Since beginning operations in 2013, the Telluride Venture Accelerator has helped launch 18 companies, which have raised more than $10 million. Johnson is proud to point out that two-thirds of these companies have raised more than $300,000 within a year of graduation from the accelerator, which is more than double the benchmark for accelerators worldwide.

One company that began in the Telluride accelerator, Fresh Monster, now sells its natural hair care products in more than 1,000 stores, including Target and Amazon. But another company, which created communal trip-planning software, fizzled. Johnson notes that there are lots of ways a promising venture can derail.

“You can do everything right, have a great idea, and still stumble. There are so many things you don’t control,” says Johnson.

Hiring choices, establishing a leadership hierarchy, making prototypes and creating pilot programs – these are some of the tough problems for entrepreneurs to solve, says Johnson. Also hard: coordinating a shared vision with your partners and deciding how far the team is willing to go to possibly succeed.

“Are you going to mortgage your home, or is that off limits?” asks Johnson.

For Metheny, Blank’s business mentor, these challenging issues require a combination of energy and intelligence to navigate.

“Passion is important, but many times, your decisions require more than a gut feel,” he says.

In the case of Mountain Drones, Metheny credits Blank for being passionate but also data driven. Blank’s determination to obtain a permit from the FAA, says Metheny, also gives Mountain Drones a business advantage, since regulations can serve as a barrier to entry for other firms. Some other good news: The drone market is growing, and fast. It’s a trend Blank is well aware of.

“It’s moving at warp speed, like a rocket ship,” says Blank, ticking off estimates for the commercial drone market that range from $30 billion to $120 billion.

Ultimately, Blank’s business philosophy is to create a viable product now and be positioned for future opportunity.
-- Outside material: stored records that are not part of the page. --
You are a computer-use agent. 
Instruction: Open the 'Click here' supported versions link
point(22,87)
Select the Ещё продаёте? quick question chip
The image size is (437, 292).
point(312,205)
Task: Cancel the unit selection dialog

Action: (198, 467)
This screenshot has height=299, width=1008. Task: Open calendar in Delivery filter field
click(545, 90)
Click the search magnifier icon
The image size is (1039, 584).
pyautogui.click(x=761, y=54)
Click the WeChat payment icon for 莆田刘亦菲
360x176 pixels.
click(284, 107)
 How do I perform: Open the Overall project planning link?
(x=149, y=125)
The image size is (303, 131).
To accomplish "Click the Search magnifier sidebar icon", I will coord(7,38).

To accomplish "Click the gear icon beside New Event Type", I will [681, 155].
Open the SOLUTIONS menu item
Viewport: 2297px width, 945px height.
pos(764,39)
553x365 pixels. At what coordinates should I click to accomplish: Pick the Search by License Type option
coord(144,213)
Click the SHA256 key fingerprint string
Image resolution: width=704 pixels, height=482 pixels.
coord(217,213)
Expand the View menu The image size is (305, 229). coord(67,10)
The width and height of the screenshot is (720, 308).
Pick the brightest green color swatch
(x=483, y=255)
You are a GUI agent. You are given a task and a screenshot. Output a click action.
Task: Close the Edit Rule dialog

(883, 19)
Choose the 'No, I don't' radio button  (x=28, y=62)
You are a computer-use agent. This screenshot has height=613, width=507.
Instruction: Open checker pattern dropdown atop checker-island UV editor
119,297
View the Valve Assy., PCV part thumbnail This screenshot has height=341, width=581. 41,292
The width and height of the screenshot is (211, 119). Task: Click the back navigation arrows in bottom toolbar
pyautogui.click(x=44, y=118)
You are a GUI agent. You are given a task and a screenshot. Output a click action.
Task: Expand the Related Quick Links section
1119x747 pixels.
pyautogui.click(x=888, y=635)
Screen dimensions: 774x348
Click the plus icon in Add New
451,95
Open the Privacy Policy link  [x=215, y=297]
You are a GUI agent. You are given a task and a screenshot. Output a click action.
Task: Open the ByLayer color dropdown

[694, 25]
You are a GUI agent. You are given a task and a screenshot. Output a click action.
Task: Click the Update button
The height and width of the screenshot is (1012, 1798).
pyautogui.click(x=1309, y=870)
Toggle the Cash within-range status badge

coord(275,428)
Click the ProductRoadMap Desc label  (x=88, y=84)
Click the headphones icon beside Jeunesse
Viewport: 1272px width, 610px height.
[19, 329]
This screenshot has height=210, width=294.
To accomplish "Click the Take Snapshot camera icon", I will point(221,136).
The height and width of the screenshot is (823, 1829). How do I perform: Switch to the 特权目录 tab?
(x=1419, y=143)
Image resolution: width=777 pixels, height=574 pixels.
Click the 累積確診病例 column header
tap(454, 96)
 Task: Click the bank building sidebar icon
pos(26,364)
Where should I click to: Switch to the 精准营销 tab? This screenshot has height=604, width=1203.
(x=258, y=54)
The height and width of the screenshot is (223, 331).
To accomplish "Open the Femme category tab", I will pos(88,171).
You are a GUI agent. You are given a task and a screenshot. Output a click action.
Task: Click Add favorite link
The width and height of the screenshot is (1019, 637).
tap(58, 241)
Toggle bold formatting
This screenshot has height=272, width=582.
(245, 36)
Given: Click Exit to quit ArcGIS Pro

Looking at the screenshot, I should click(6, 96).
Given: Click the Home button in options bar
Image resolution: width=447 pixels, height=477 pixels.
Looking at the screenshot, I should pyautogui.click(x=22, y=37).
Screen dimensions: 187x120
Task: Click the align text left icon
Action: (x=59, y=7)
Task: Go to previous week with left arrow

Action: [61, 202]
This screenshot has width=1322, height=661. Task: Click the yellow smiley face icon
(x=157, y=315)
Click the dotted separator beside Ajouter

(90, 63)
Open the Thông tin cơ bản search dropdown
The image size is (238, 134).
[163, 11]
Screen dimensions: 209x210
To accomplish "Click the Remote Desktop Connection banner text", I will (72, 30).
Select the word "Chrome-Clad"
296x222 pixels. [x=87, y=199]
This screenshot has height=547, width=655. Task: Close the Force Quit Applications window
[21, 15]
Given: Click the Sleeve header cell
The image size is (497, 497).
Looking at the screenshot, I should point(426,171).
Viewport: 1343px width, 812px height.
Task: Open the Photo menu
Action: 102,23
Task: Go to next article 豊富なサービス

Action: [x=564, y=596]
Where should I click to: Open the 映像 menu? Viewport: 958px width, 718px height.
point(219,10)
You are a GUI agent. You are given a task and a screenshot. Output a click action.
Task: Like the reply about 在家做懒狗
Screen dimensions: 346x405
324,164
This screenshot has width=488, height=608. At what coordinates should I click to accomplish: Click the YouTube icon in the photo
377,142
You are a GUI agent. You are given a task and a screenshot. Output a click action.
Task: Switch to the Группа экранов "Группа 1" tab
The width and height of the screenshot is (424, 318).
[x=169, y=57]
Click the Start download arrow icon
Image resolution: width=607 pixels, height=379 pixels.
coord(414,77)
He peppers his conversations with nuggets of wisdom, some appropriated and some his own, that are variations on this theme: Stay present and keep your head up.One foot in front of the other.As long as you’re right more than 51 percent of the time, you’re doing OK.Learn – use failure as a data point.You have to make decisions – you can’t keep stalling because others will pass you.Live to fight another day.

The optimism is natural for the affable 26-year-old, but it also serves to counteract the anxiety associated with starting a tech company.

“They said this would be the hardest thing I’ve ever done in my life, and they were right,” says Blank. “I’ve never been this stressed before.”

But with permit in hand, consumer interest growing and a spate of media attention for Mountain Drones in publications like Outside and Popular Science, Blank has reason to smile and keep the faith.

“I wish I had a crystal ball where I could tell you where we’ll be in 10 years, but, I think, it will be something sweet involving drones and there will be drones out there dropping dynamite,” says Blank. “If I just stay in the game, big things will happen.”